# Note
* The initial data preprocessing code (e.g., SMILES tokenization and .npy generation) was provided as part of the course materials. I used it to filter the dataset and create a smaller subset for training. However, the creation of the train.pkl that was used for evaluation was my own work. 

# Imports

In [None]:
import gzip
import numpy as np
import pickle

# Lang class

In [None]:
class Lang:
    '''Predefined mapping from characters to indices for our
    reduced alphabet of SMILES with methods for converting.
    You must use this mapping.'''

    def __init__(self):
        # $ is the end of sequence token
        # ^ is the start of sequence token, which should never be generated
        self.chartoindex = {'$': 0,'^': 1, 'C': 2, '(': 3,
                '=': 4, 'O': 5, ')': 6, '[': 7, '-': 8, ']': 9,
                'N': 10, '+': 11, '1': 12, 'P': 13, '2': 14,'3': 15,
                '4': 16, 'S': 17, '#': 18, '5': 19,'6': 20, '7': 21,
                'H': 22, 'I': 23, 'B': 24, 'F': 25, '8': 26, '9': 27
                }
        self.indextochar = {0: '$', 1: '^', 2: 'C', 3: '(',
                4: '=', 5: 'O', 6: ')', 7: '[', 8: '-', 9: ']',
                10: 'N', 11: '+', 12: '1', 13: 'P', 14: '2', 15: '3',
                16: '4', 17: 'S', 18: '#', 19: '5', 20: '6', 21: '7',
                22: 'H', 23: 'I', 24: 'B', 25: 'F', 26: '8', 27: '9'
                }
        self.nchars = 28

    def indexesFromSMILES(self, smiles_str):
        '''convert smiles string into numpy array of integers'''
        index_list = [self.chartoindex[char] for char in smiles_str]
        index_list.append(self.chartoindex["$"])
        return np.array(index_list, dtype=np.uint8)

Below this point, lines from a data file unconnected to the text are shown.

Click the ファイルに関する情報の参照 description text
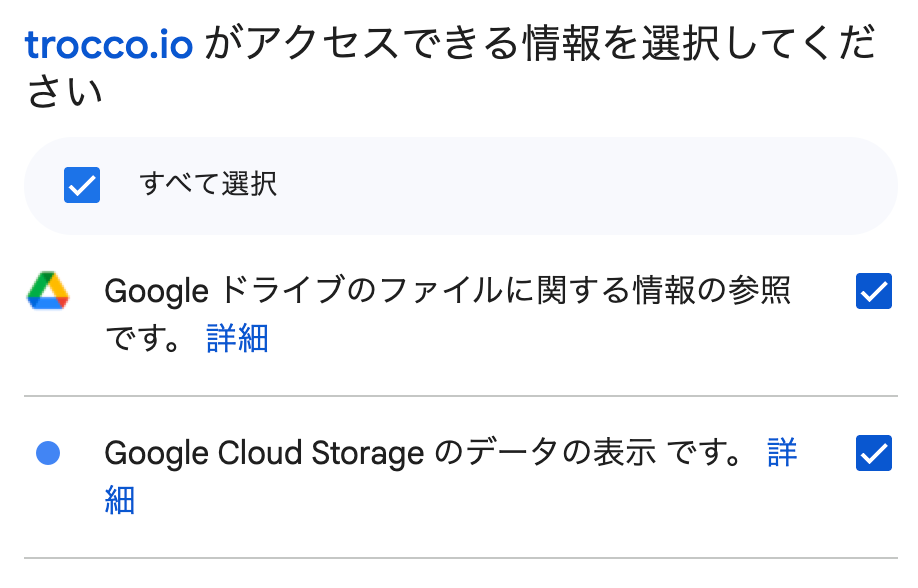 560,292
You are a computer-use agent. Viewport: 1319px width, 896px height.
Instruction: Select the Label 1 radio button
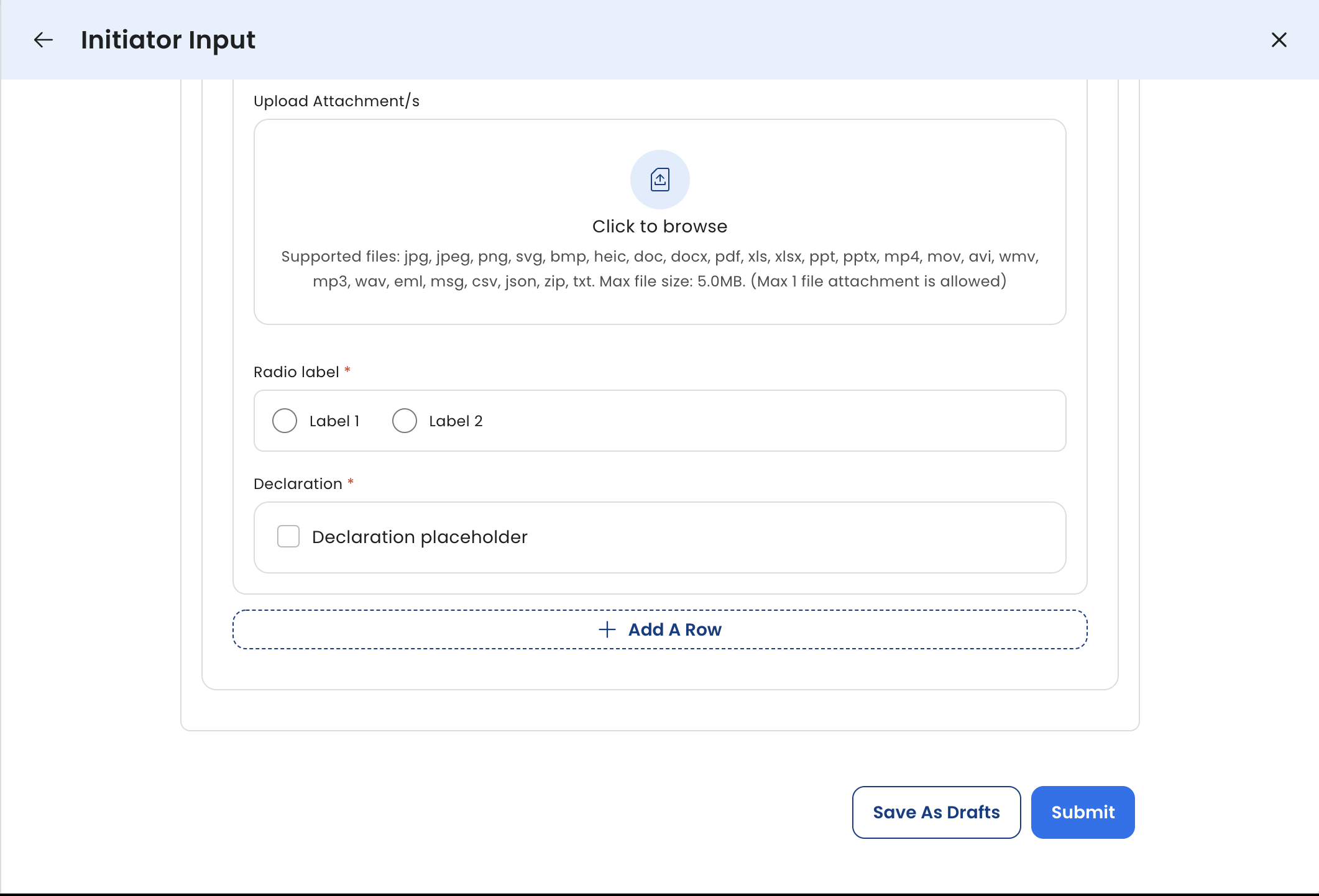coord(285,421)
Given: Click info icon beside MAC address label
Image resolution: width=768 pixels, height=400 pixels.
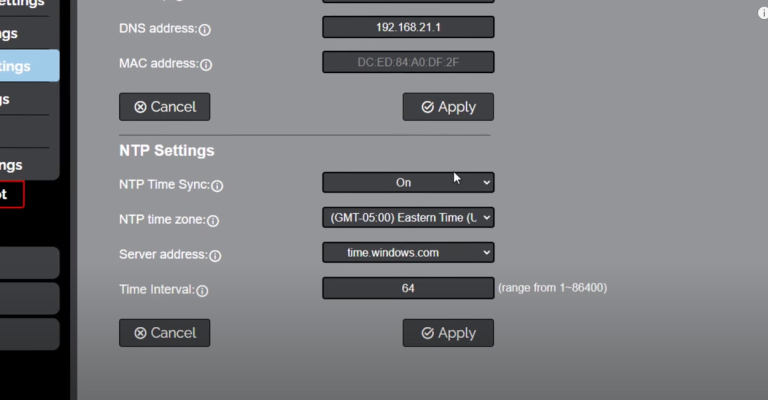Looking at the screenshot, I should pos(206,65).
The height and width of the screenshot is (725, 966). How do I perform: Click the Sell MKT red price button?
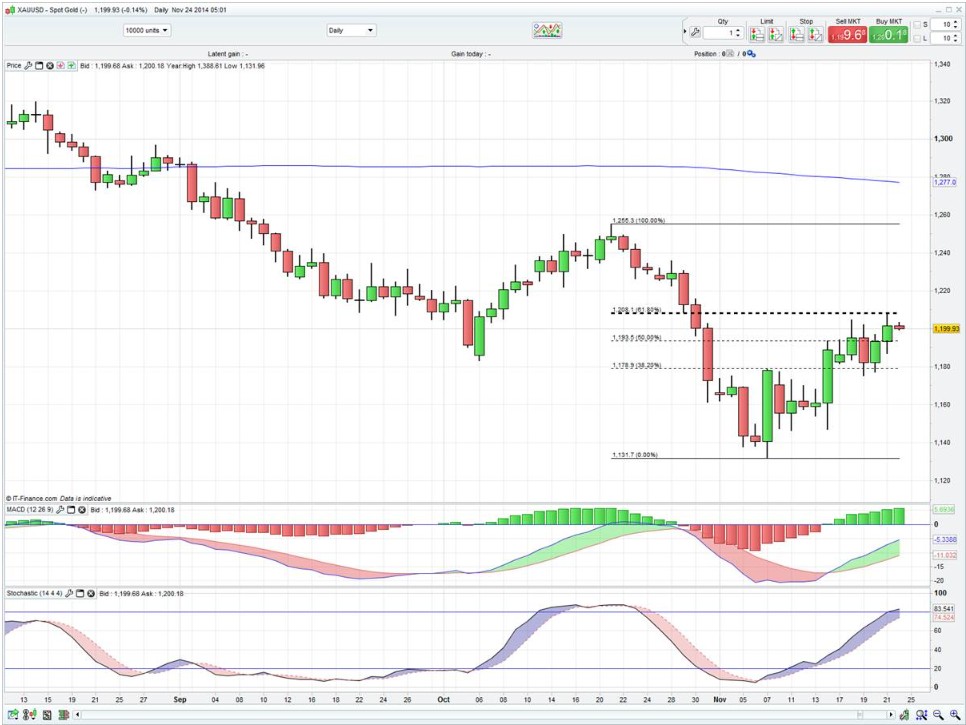(845, 34)
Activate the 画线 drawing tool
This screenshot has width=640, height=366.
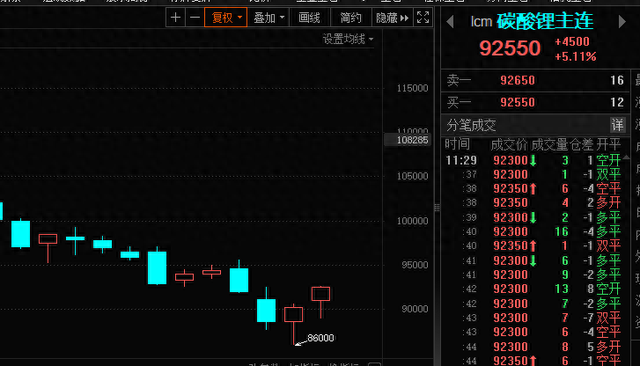[x=309, y=18]
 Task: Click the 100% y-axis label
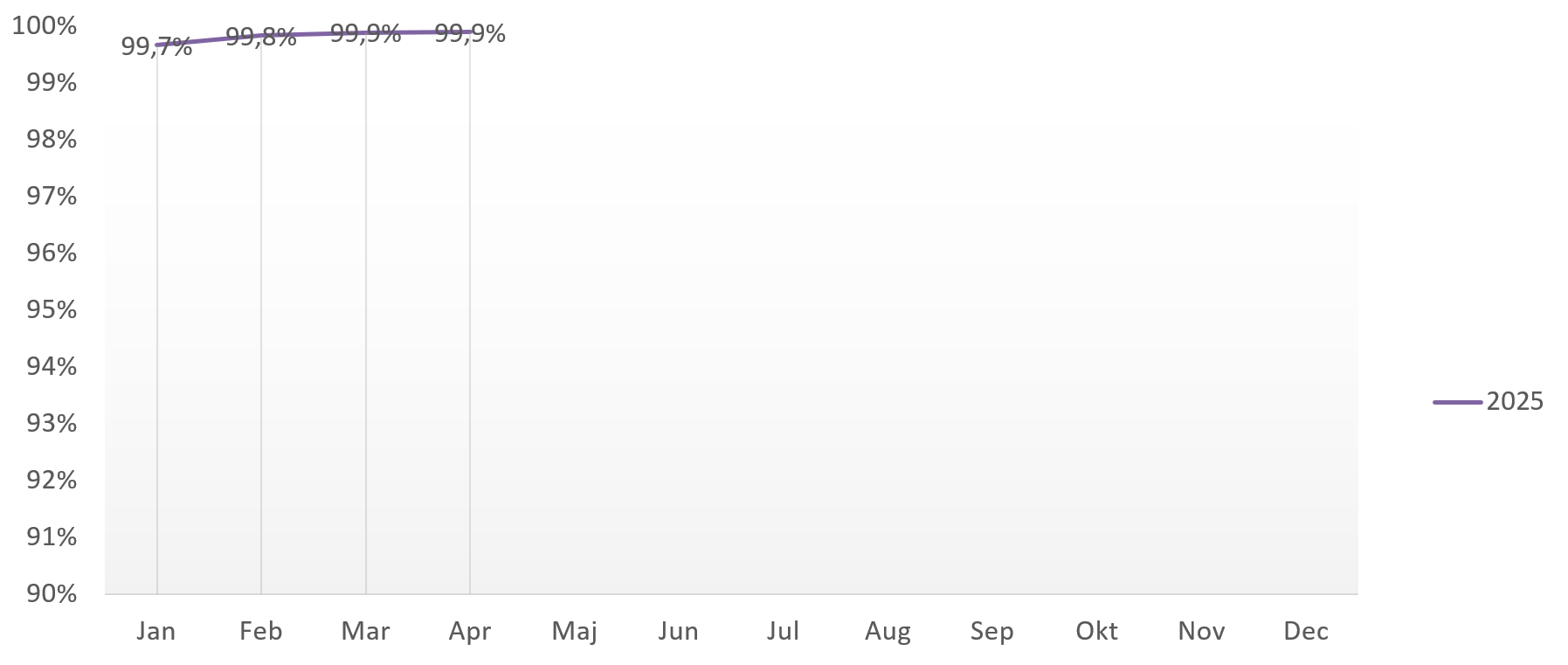(x=45, y=26)
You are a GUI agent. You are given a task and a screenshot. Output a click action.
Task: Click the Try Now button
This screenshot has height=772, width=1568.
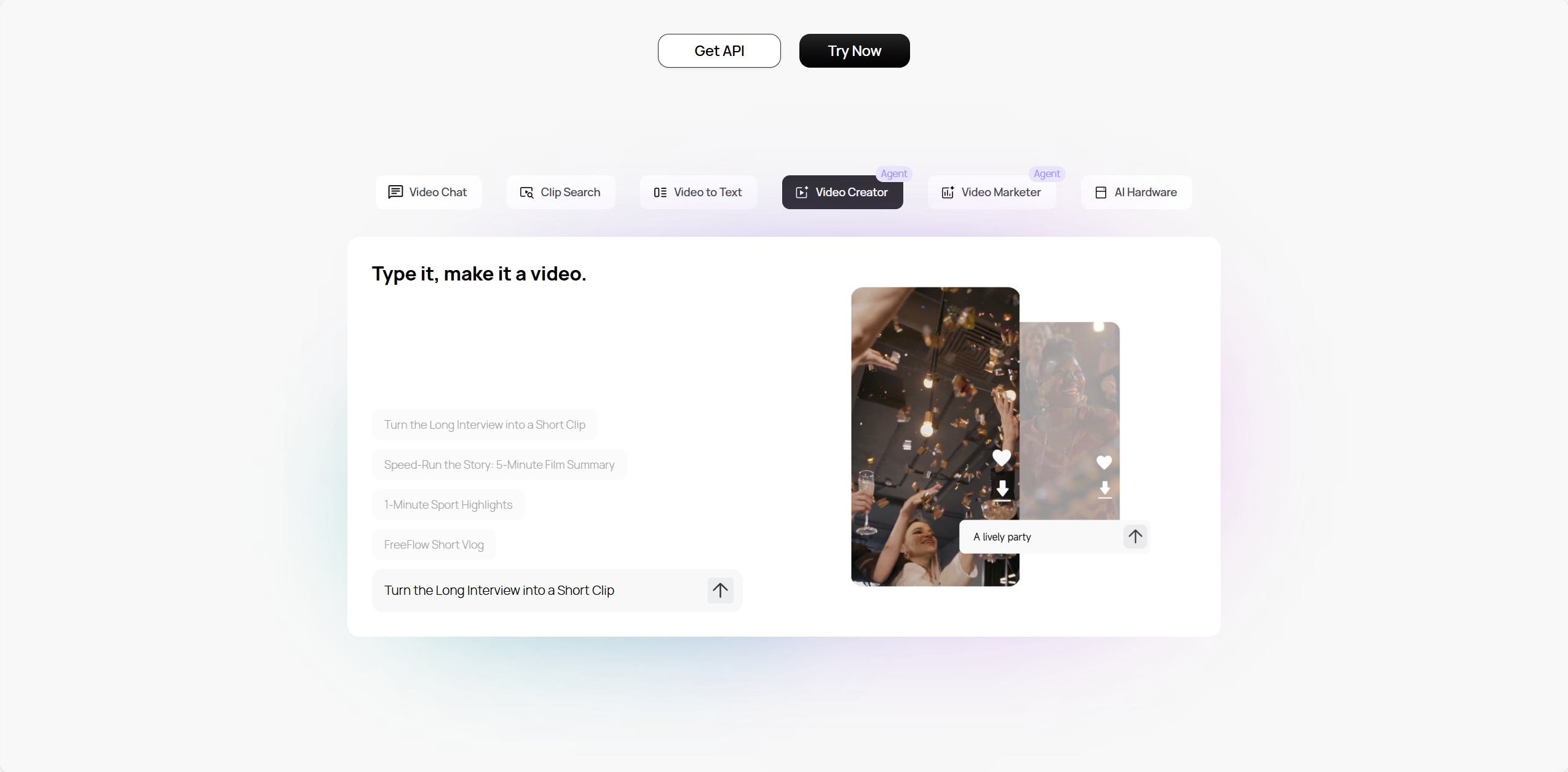coord(855,51)
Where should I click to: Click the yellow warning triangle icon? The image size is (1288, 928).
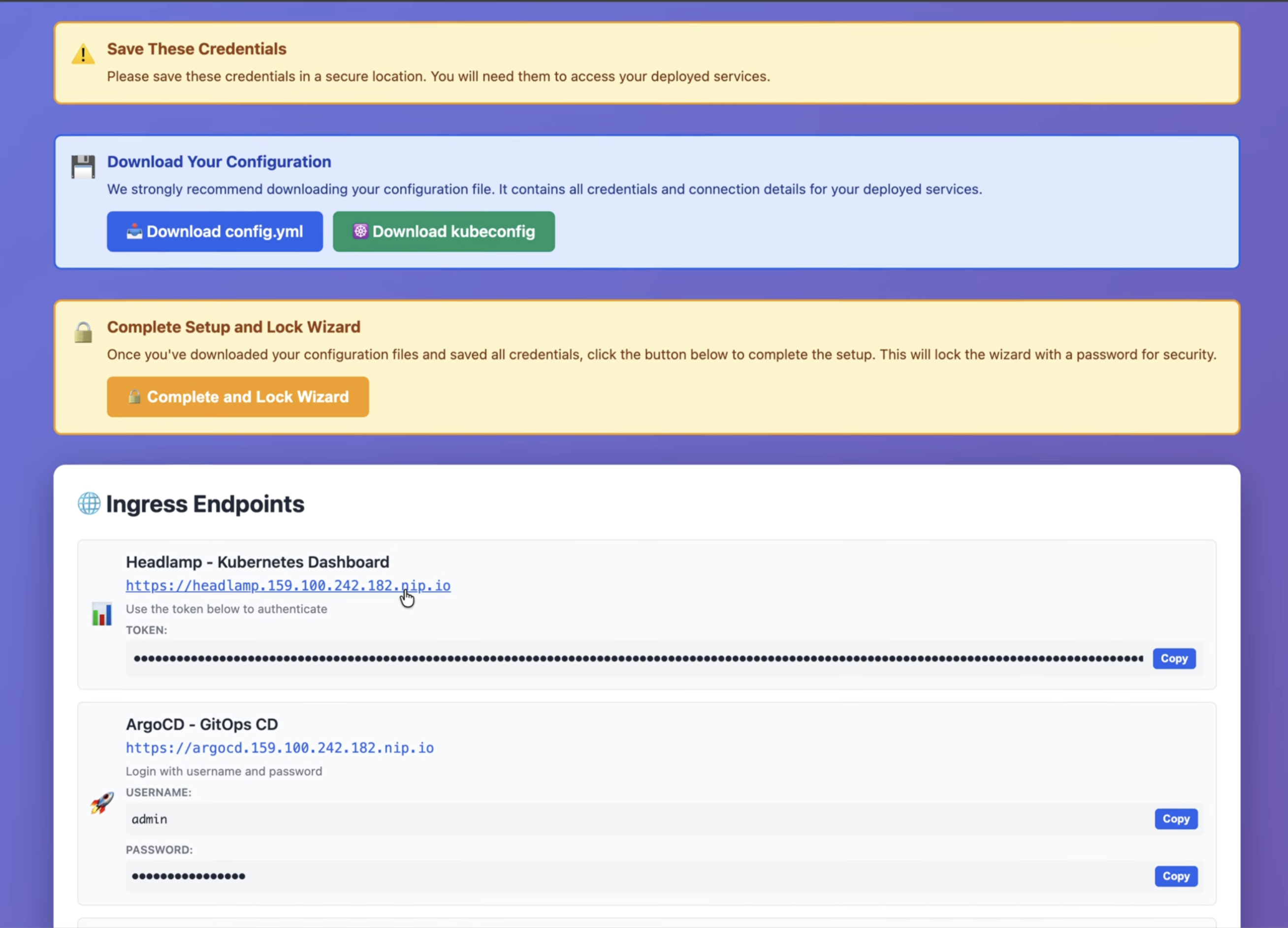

    def indexToSmiles(self,indices):
        '''convert list of indices into a smiles string'''
        smiles_str = ''.join(list(map(lambda x: self.indextochar[int(x)] if x != 0.0 else 'E',indices)))
        return smiles_str.split('E')[0] #Only want values before output $ end of sequence token


# SMILES Filtering: Count and Select Short Molecules for Training

In [None]:
max_length = 20
language = Lang()
data_path = 'training_zip_file'

In [None]:
N = 0
tot_N = 0

with gzip.open(data_path,'rt') as f:
    # N = sum(1 for line in f if len(line.rstrip()) < 50) # create a smaller dataset for faster training

    for line in f:
        tot_N += 1 # only for sanity check
        if len(line.rstrip()) < 20:
            N += 1 # create a smaller dataset for faster training

print(tot_N)
print(N)

## Create npy

In [None]:
examples = np.zeros((N,max_length),dtype=np.uint8)
with gzip.open(data_path,'rt') as f:
    idx = 0
    for i,line in enumerate(f):
        example = line.rstrip()

        if len(example) < 10:
            ex = language.indexesFromSMILES(example)
            examples[idx][:len(ex)] = ex
            idx += 1

print('Preprocessed data shape:',examples.shape)

In [None]:
np.save('train_data.npy',examples)

# Create a pickle

In [None]:
smiles_set = set()

# Read SMILES from data file.
with gzip.open(data_path, 'rt') as f:
    for line in f:
        smile = line.strip()
        if smile:
            smiles_set.add(smile)

# Save to a pickle
with open('train.pkl', 'wb') as f:
    pickle.dump(smiles_set, f)